By Anthony Boadle and Eduardo Simões
BRASILIA (Reuters) – A failed bomb attack on Brazil’s Supreme Court looks set to re-unite Brasilia against far-right radicalism and scuttle a possible comeback by former President Jair Bolsonaro, who is fighting a court decision to bar him from the ballot.
But any such institutional response will also feed his supporters’ belief that they are being silenced, further polarizing the country which has seen a surge in political violence since the rise of Bolsonaro in 2018.
The attack, which killed the bomber but caused no other casualties, brings into sharp focus the extent to which Brazil’s Supreme Court has become the target of the hard right’s wrath, driven by a deep sense that the court has sought to expel them from the political arena.
It also comes after the re-election of Donald Trump as U.S. president had raised hopes among some Bolsonaro supporters that it could help spur their resurgence.
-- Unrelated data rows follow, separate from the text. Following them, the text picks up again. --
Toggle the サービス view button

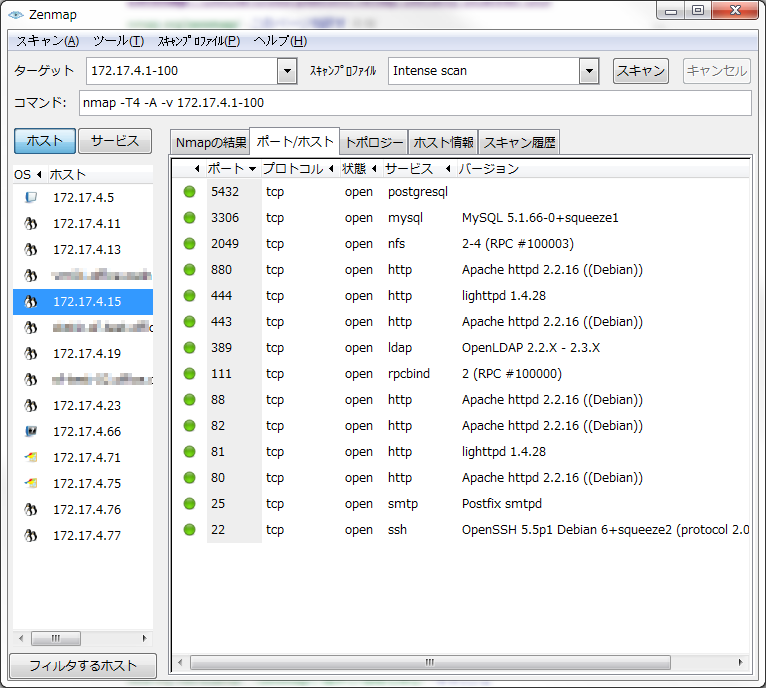(x=115, y=141)
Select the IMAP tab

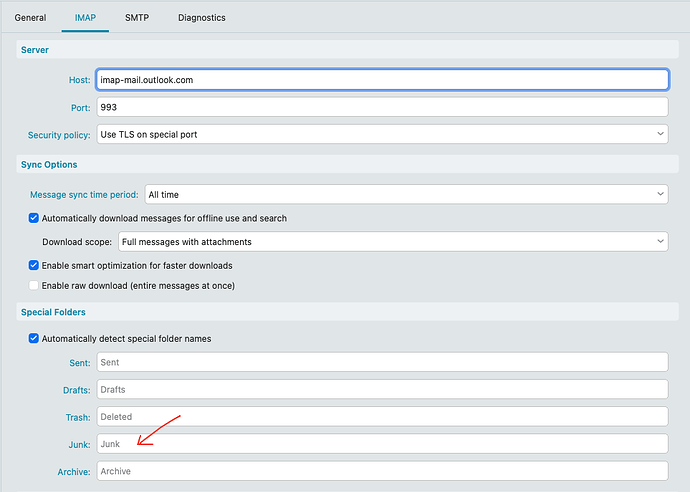click(x=85, y=17)
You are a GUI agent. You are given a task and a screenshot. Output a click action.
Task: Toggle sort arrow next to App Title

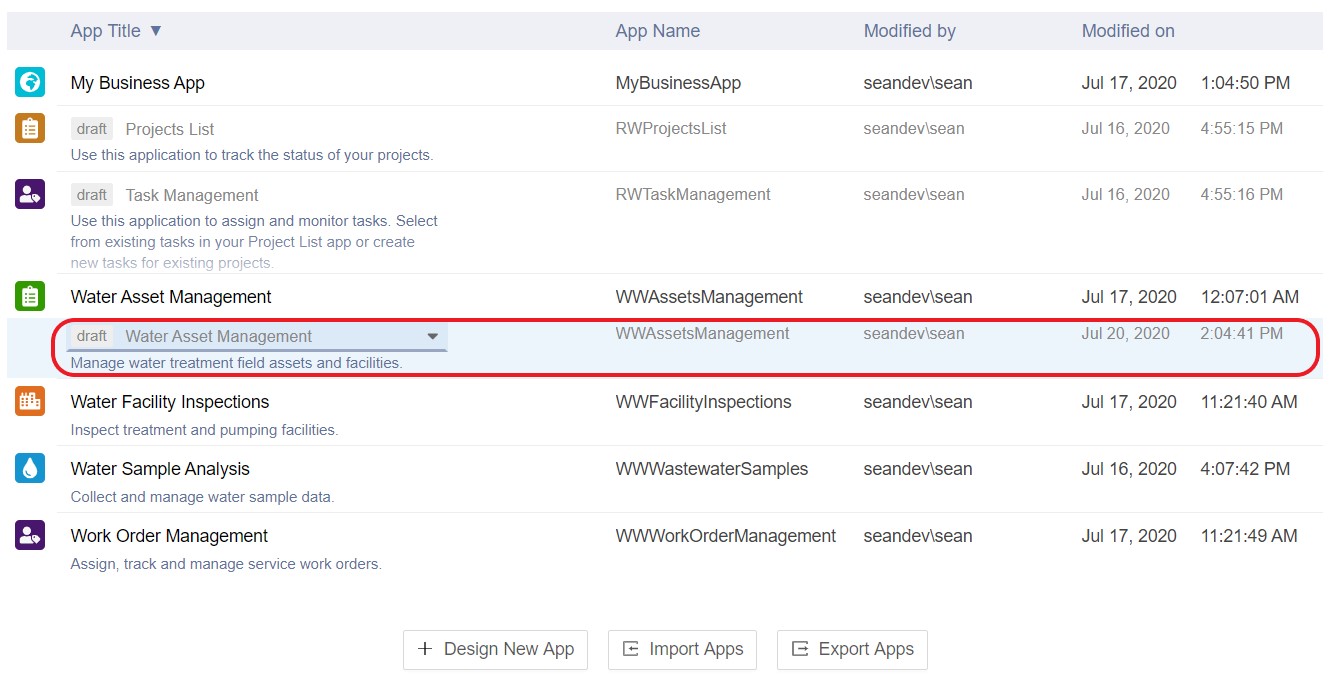[155, 31]
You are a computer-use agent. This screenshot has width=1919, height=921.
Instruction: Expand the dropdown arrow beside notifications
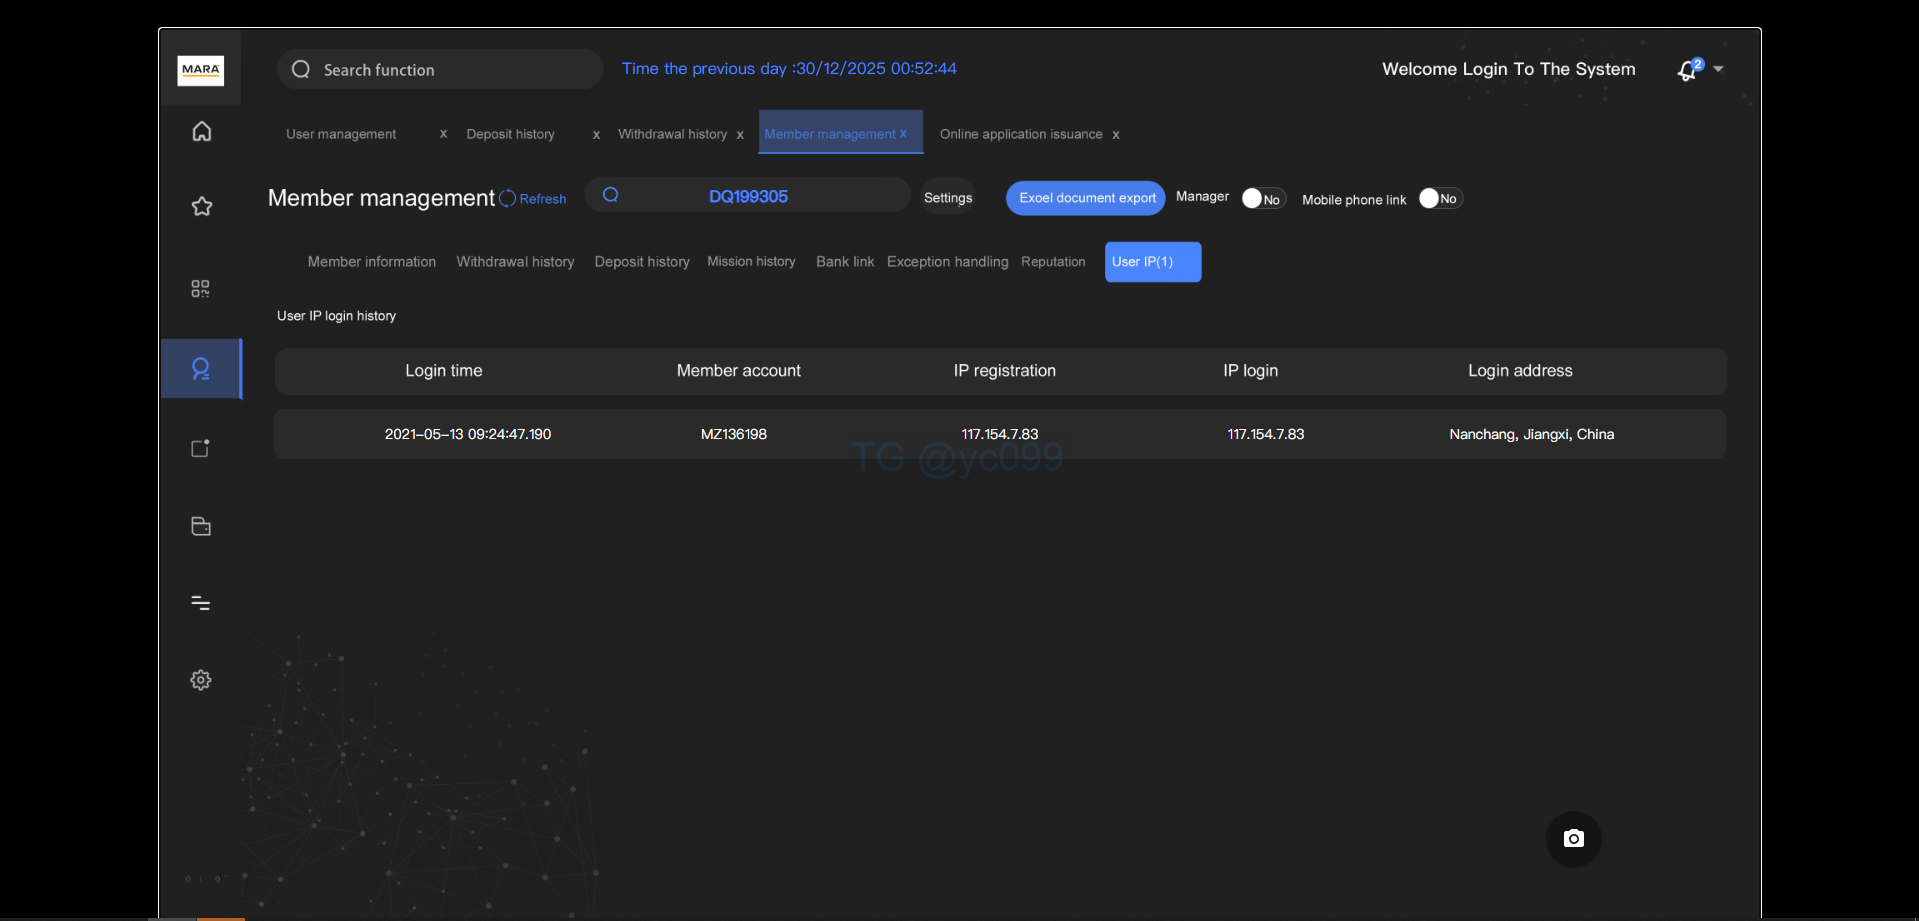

As in the United States, both sides in Brazil believe democracy is at risk.
Progressives point to violence such as Wednesday’s bombs as a direct attack on Brazil’s democratic institutions, while the right insist those very institutions are rigging democracy against them.
In the wake of the explosions, Supreme Court Justice Alexandre de Moraes doubled down on the view that far-right hate speech is threatening Brazil’s democracy and spurring violence, the grounds he has used to silence some of his harshest critics on social media.
“It is not an isolated incident,” Moraes said on Thursday. “This has been growing under the false mantle of criminal uses of freedom of expression.”
He compared the bomb attack to riots in the capital on Jan. 8 last year, when Bolsonaro supporters rampaged through the court and other government buildings to protest his electoral defeat to President Luiz Inacio Lula da Silva.
Wednesday’s explosions, which also blew up a car in a congressional parking lot, appear to have hardened consensus in Congress against a proposal to offer amnesty to participants in those violent protests last year.
Senior sources from two of Brazil’s biggest centrist parties in Congress said that amnesty proposal, which was already losing steam, now looks dead in the water.
“The possibility of an amnesty for the people in the Jan. 8 attack, and by extension for Bolsonaro, is finished – end of discussion,” said Andre Cesar at consultancy Hold Assessoria Legislativa.